I'm not sure what happened. I don't remember finding graph theory particularly interesting in university but over the past month I've had two occasions of simple pleasure while figuring out (pretty basic) directed graph algorithms.
The first was at our last
Seaside sprint, where Lukas and I were working out how to modify his
Package Dependency tool to mark cycles on Seaside 2.9's
dependency graph in red, so we could immediately spot problems. It's not like there aren't already algorithms for this but it was fun just trying to work one out for ourselves.

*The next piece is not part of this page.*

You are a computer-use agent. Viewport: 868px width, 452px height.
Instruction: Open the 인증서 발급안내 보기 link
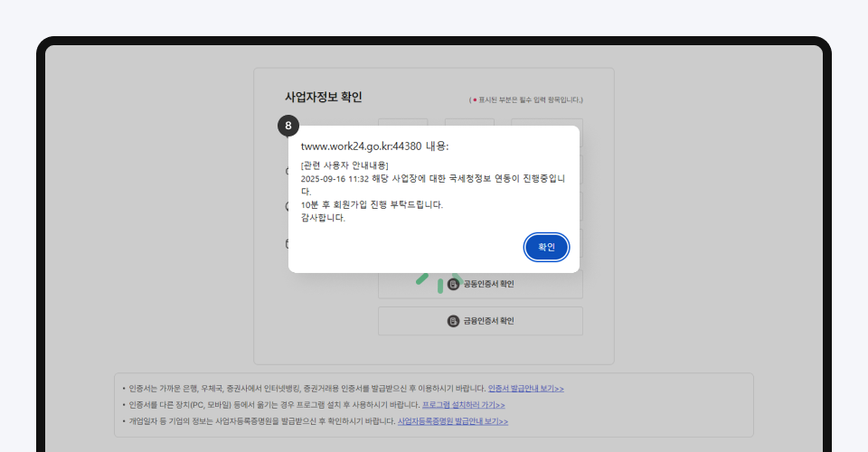pyautogui.click(x=525, y=389)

The other was this Tuesday. I woke up wondering whether I couldn't make the graph a little easier to look at by removing direct edges when we have another indirect path to the same node. In other words, if package A depends on B and package B depends on C, we could omit a dependency from package A to package C because that dependency is already implied through transitivity anyway. I pictured this as the opposite of a Transitive Closure.
It turns out that this operation is called a
Transitive Reduction and there are algorithms for it but they
don't seem to be very well documented online. I ended up just working something out myself using depth-first searching and path-length tracking to prune shorter paths to objects. I don't know if there's a faster way but it doesn't really need to be that fast in this context anyway. I currently abort if the graph is cyclic but I'm pretty sure you could do something like pick an arbitrary root for the cycle, treat everything within the cycle as being distance zero from each other, and you would get a reasonable (albeit non-deterministic) answer. In our case, we don't want cycles in our graph so, realistically, you would fix the cycle and rerun the dependency checker anyway. Here's
the result.
This got me thinking... is there a good implementation of graph theory algorithms in Smalltalk? I would love to be able to create a Graph of my model objects (maybe implement #edges on each one or something) and then call: "graph isCyclic", "graph transitiveReduction", or "graph topologicalSortFrom: aNode". So many things can map to directed graphs and, if you could work out domain-specific solutions by really easily layering generic graphing algorithms, that would be really cool.
Sometimes solving simple problems with definable right answers is so satisfying.